Asylum applicants generally have to show that they have a well founded fear of persecution on account of membership in a particular social group [race, nationality, but not gender]. In Mukamusoni v. Ashcroft, 390 F.3d 110 (1st Cir. 2004), a woman who had fled Rwanda due to persecution wan unfortunately not found by the court to establish persecution on account of her membership of her mixed Hutu/Tutsi heritage and her father’s political activities. The case is worth the blog space though because the court supported the idea that although the applicant filed past the Statute of Limitations, she was not barred from filing her application due to depression and Post Traumatic Stress Disorder (PTSD)that caused her delay in filing. [The PTSD and depression were a result of the rapes and violence she experienced].
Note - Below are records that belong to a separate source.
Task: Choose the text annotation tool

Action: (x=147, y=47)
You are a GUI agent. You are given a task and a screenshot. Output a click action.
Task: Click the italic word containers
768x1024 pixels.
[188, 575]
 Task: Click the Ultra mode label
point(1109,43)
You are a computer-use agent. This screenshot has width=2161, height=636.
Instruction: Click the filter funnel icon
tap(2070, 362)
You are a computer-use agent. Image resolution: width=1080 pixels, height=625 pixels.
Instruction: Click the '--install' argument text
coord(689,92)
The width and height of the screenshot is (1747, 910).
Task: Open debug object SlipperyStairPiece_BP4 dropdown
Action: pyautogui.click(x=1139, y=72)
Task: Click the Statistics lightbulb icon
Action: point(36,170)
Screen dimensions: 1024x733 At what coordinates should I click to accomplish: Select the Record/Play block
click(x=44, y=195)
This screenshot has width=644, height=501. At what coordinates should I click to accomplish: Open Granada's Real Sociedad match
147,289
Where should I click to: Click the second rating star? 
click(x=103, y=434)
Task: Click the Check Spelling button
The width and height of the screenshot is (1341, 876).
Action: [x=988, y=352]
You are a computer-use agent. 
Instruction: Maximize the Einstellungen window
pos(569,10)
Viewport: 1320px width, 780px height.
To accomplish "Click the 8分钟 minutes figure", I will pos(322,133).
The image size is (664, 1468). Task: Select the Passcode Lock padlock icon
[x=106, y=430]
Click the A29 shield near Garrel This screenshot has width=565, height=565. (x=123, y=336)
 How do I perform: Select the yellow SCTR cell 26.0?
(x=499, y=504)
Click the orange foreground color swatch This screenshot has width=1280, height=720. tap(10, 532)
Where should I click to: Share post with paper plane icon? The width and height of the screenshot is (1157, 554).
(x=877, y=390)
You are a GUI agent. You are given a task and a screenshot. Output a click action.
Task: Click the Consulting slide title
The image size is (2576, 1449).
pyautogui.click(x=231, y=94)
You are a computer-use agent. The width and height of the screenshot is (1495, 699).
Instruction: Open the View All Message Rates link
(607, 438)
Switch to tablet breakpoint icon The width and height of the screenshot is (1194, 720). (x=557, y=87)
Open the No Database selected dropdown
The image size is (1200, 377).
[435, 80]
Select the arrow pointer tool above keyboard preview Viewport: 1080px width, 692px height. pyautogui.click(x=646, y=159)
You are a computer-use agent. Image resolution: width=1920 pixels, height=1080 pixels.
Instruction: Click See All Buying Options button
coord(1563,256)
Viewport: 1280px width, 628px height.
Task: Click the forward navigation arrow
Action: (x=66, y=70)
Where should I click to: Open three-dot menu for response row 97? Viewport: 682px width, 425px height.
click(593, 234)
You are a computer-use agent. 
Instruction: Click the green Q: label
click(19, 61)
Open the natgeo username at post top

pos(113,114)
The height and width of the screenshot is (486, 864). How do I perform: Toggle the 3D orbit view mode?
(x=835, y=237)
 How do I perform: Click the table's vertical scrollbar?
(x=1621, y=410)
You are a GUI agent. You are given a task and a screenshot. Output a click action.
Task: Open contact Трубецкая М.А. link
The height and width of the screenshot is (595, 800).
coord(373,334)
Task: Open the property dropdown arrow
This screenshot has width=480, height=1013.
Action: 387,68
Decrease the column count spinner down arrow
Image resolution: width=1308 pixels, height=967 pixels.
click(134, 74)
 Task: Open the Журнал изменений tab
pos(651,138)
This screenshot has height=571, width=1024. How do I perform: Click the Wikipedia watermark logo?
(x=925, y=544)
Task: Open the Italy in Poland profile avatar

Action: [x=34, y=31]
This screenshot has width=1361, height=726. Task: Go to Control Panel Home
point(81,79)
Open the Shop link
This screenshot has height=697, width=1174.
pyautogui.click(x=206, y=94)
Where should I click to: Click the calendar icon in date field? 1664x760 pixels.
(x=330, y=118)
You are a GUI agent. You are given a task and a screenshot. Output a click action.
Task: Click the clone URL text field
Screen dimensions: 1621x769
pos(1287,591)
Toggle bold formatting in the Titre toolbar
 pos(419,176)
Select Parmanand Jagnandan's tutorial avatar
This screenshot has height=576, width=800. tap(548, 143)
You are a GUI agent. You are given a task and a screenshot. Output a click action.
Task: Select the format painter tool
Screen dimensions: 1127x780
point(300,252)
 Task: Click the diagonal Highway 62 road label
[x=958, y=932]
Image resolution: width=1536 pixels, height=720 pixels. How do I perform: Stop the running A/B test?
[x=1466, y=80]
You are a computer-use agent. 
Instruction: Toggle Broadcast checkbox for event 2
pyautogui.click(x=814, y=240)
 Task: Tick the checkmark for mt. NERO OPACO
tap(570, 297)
I believe this case is significant because the court in Mukamusoni gave legitimacy to mental illnesses and allowed some leniency for survivors of violence. Illnesses such as PTSD, affecting women and men, are often cast off as “malingering illnesses,” thus affecting credibility. In asylum law, so much of the evidence falls on the applicants’ credibility because they are often fleeing violence and do not have the ability to “preserve the evidence.” When courts support applicants’ claim of PTSD, it also supports their credibility.

The trier of fact, or immigration judge in immigration court, can obviously understand the gaps in theor the applicant’s story of “persecution” because many PTSD survivors can have difficulty recalling a “consistent and detailed story of past persecution.” I am hoping that the law advances so that PTSD is not just a circumstance the tolls the statute of limitations for survivors, but also allows some leeway for survivors in recounting their story so that the court is not retraumatizing victims.

To end on a good note, in 2007, the U.C. Davis Immigration law clinic won a case where the court extended the SOL for a father and two sons with PTSD for Convention Against Torture relief (CAT). The elements for CAT are similar to those for asylum.

1 comment:

Lisa R. Pruitt said...

Thanks for sharing this. I, too, am impressed by the court's flexibility on the statute of limitations issue, which reflects a more sophisticated and compassionate understanding than we usually see from courts re: mental illness.